▶ Extract to read:
■ ■ ■ ■ ■ ■ ■

Madhie is an Indian film cinematographer. Former assistant of noted cinematographer S. Saravanan, he has notably worked in films such as Veyil, Paiyaa, Pandianadu, Mirchi, Srimanthudu and Ghazi.

Early life
Madhie is an Indian cinematographer born in 1971 at Thirutharaipoondi. He has ten siblings — five elder and two younger brothers and two sisters — with one of them being Piraisoodan, poet and lyricist, who also worked in the Tamil film industry. Madhie has earned a degree in mathematics and wanted to become a restaurateur.

Career 
As a devoted cinematographer, he has worked in over 25 films and has a tremendous experience of more than 30 years in this industry. As a cinematographer he strongly believes, “Cinematography is not just about my talent in executing the techniques to perfection. Its about connecting with the audience’s mind to create an impact with regard to the story.” His experience has taught him that acclimatizing to the minds of movie lovers and feasting them with visual treats is highly required to engulf their hearts and create a lasting impression. He is notable for Veyil, Shaithan, Paiya, Mirchi, Srimanthudu, The Ghazi Attack and Saaho.

■ ■ ■ ■ ■ ■ ■

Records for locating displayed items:
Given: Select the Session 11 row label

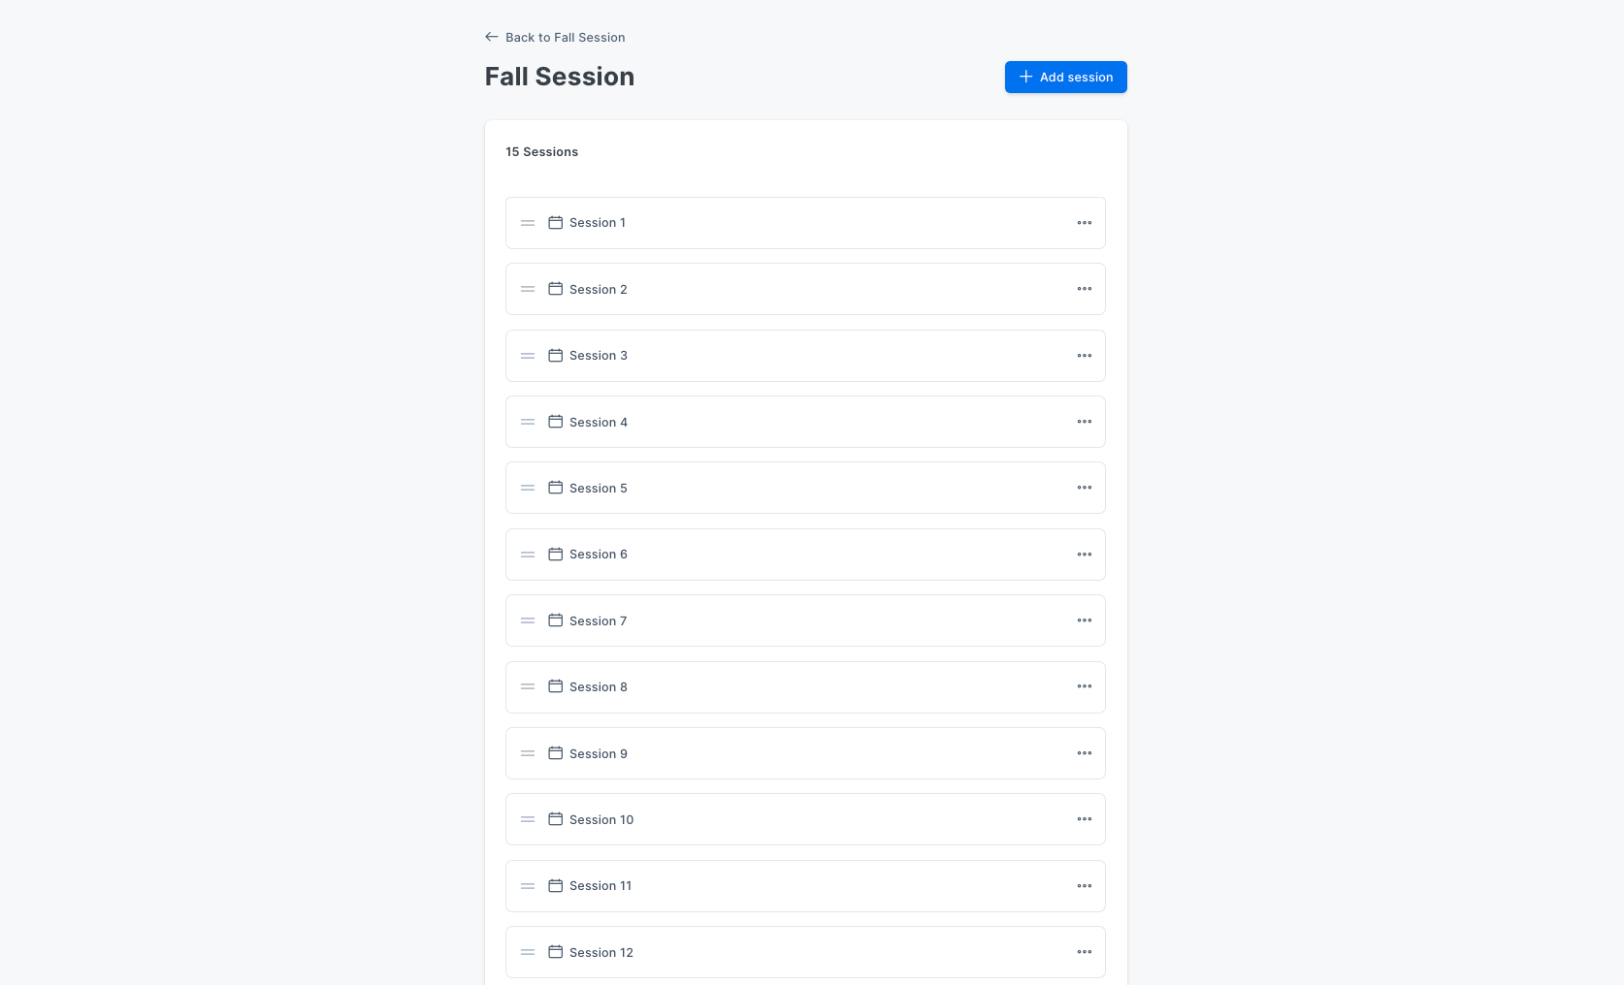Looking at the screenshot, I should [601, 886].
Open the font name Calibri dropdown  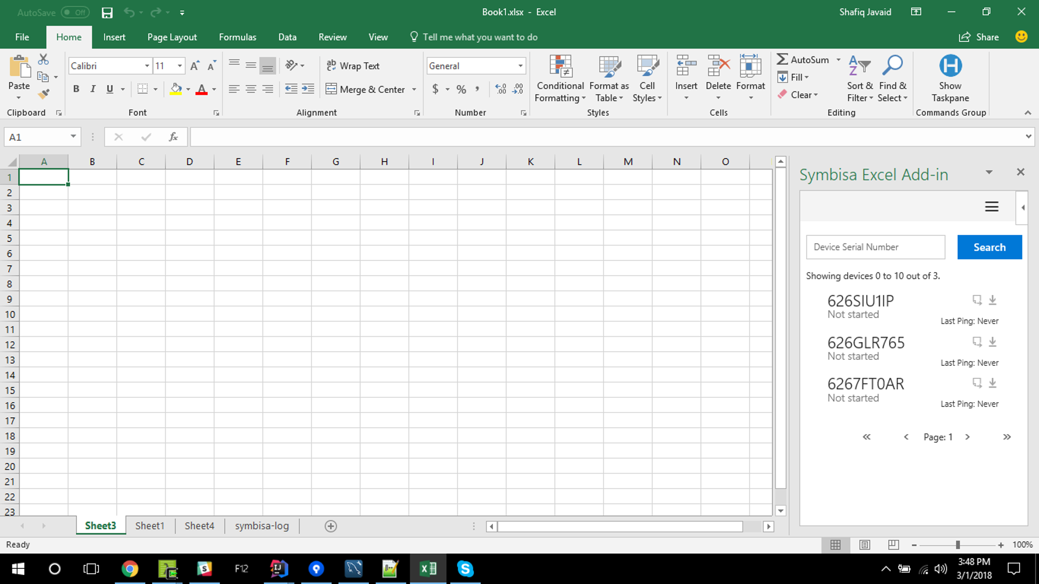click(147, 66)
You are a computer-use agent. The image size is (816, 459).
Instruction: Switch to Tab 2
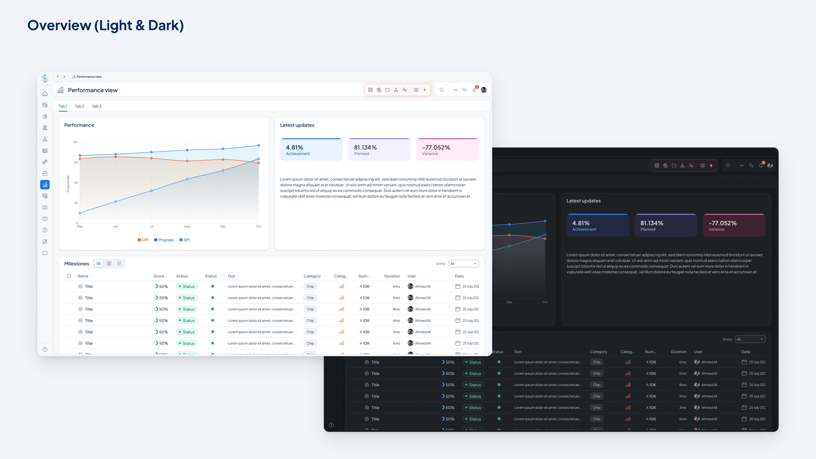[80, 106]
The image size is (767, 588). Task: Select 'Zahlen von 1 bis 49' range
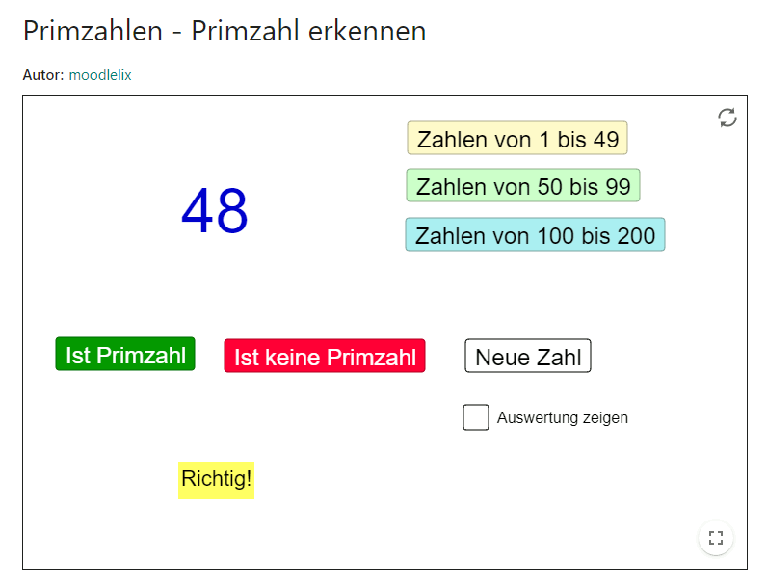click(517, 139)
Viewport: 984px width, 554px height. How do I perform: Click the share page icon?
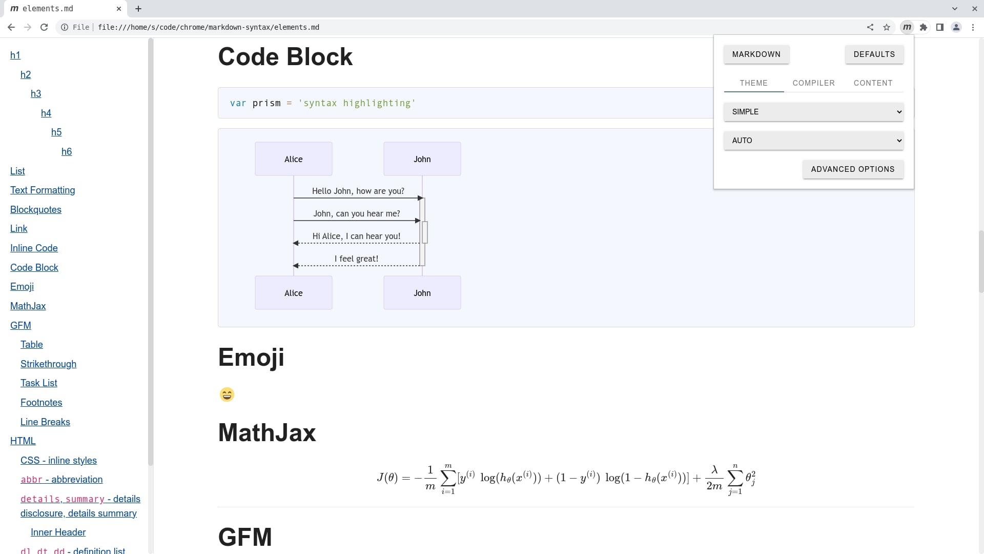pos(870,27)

■ ■ ■ ■ ■ ■ ■

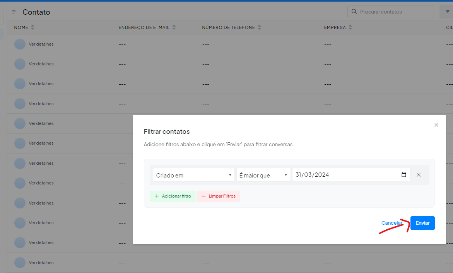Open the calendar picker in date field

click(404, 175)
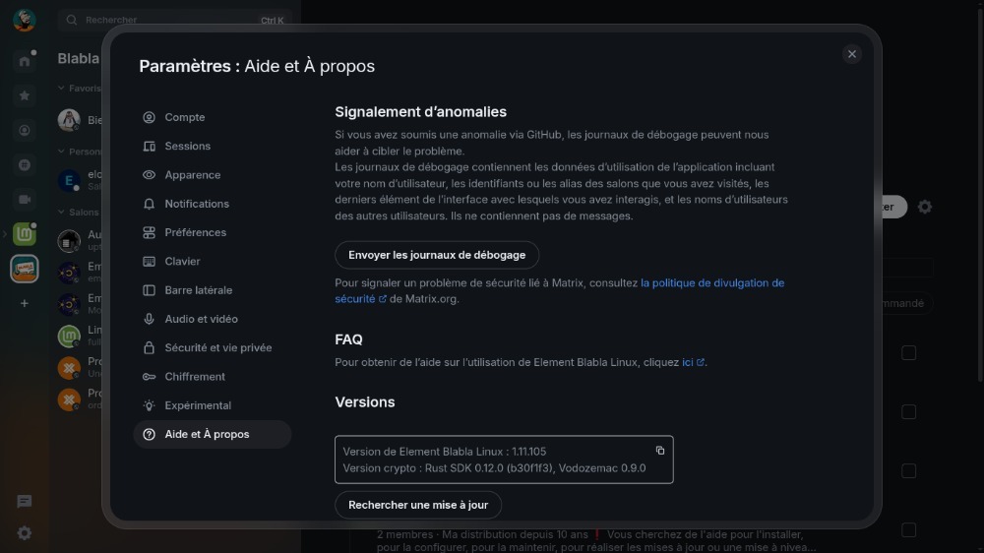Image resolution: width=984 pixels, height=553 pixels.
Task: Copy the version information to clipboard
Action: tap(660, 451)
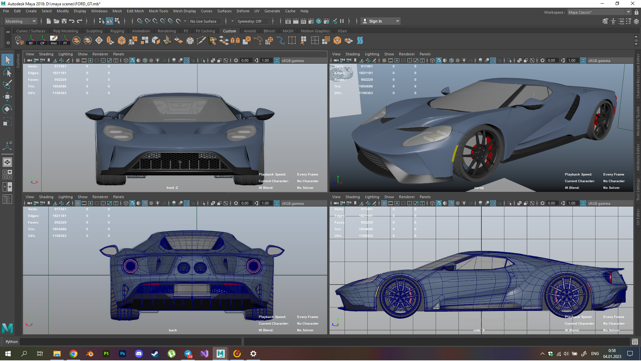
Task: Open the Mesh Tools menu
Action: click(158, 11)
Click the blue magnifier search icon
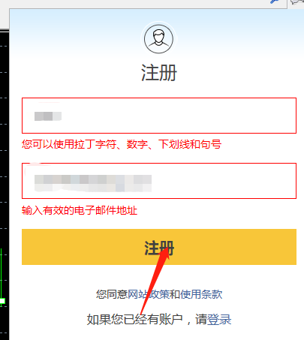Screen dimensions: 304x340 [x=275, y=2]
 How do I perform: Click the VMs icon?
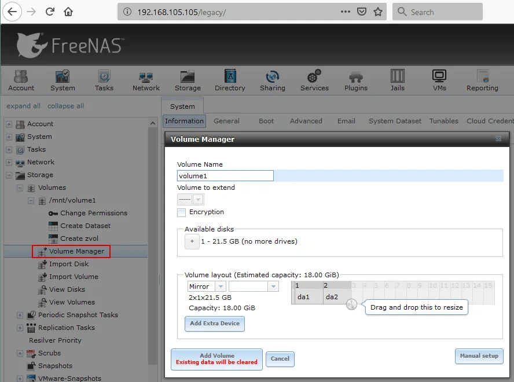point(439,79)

■ ■ ■ ■ ■ ■ ■

▶ Complete the following:
**a)** According to the article on cinematographer Madhie, where was he born?
**b)** Pick up the article on cinematographer Madhie after its final sentence and write what could follow.

▶ Expected outputs:
**a)** Thirutharaipoondi, in 1971.

**b)**
Initially, he started his career as an associate cinematographer to Mr. S. Saravanan, a notable cinematographer, and worked in around 7 films along with him. In 2002, he was introduced as an individual cinematographer through the movie Punnagai Desam. But the turning point of his career was in 2006, when his movie Veyil, directed by Mr. Vasanthabalan and produced by Mr. Shankar, released and was highly praised for its cinematography. Following consecutive successes and box office hits in Kollywood, he set foot in the Bollywood and the Tollywood industry and remained successful in continuing his victory stride. He received an opportunity to work in one of India’s highest budgeted films, Saaho which released multilingually in 2019. In Saaho, his exposure in the field increased when he got to work with many notable Hollywood technicians and used numerous hi-tech equipments. Currently he is working in the Tollywood industry with actor Mahesh Babu in Sarkaru Vaari Patta, produced by Mythri Movie Makers and also in Rowdy Boys alongside producer Dil Raju. He has also paired up with one of the greatest directors in Tollywood who is ‘Trivikram’ and starring Mahesh Babu and Pooja Hegde.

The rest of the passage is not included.